Working with Socket.IO namespaces

Namespaces are a way of separating the business logic of your application while reusing the same TCP connection or minimizing the need for creating new TCP connections for to implement real-time communication between the server and the client.

Namespaces look pretty similar to ExpressJS' route paths:

/home 
/users 
/users/profile 

However, as mentioned in previous recipes, these are not related to URLs. By default, a single TCP connection is created at this URL http[s]://host:port/socket.io

Reusing the same event names is a good practice when using namespaces.
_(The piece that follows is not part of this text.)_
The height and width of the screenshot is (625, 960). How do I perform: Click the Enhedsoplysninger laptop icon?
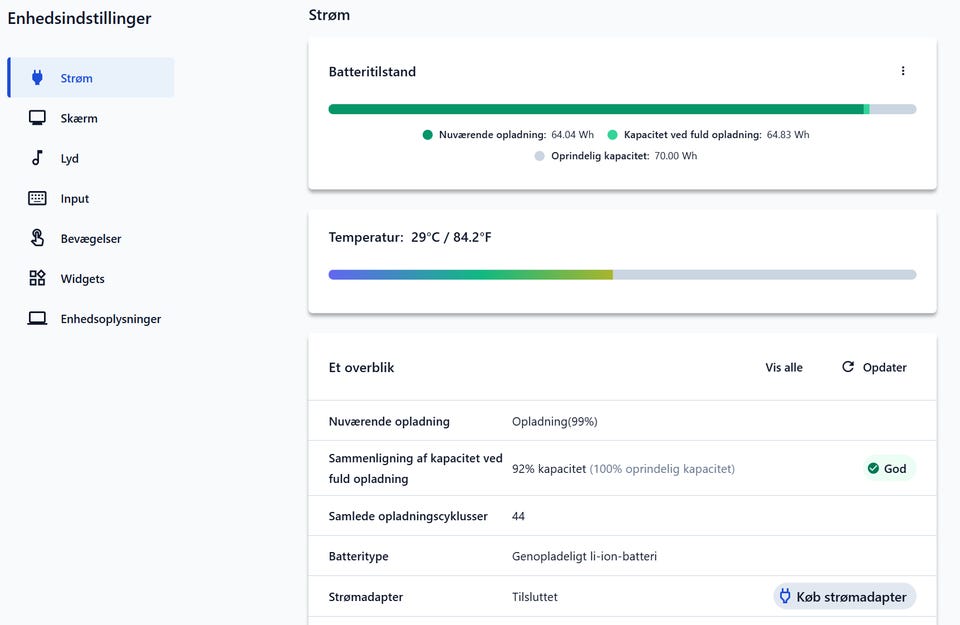point(37,319)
For example, let's suppose that we have a Socket.IO server that we use to emit a setWelcomeMsg event when the client emits a getWelcomeMsg event:

io.of('/en').on('connection', (socket) => { 
    socket.on('getWelcomeMsg', () => { 
        socket.emit('setWelcomeMsg', 'Hello World!') 
    }) 
}) 
io.of('/es').on('connection', (socket) => { 
    socket.on('getWelcomeMsg', () => { 
        socket.emit('setWelcomeMsg', 'Hola Mundo!') 
    }) 
}) 

As you can see, we defined a listener for the event getWelcomeMsg in two different namespaces:

  • If the client is connected to the English or /en namespace, when the setWelcomeMsg event is fired, the client will receive "Hello World!"
  • On the other hand, if the client is connected to the Spanish or /es namespace, when the setWelcomeMsg event is fired, the client will receive "Hola Mundo!"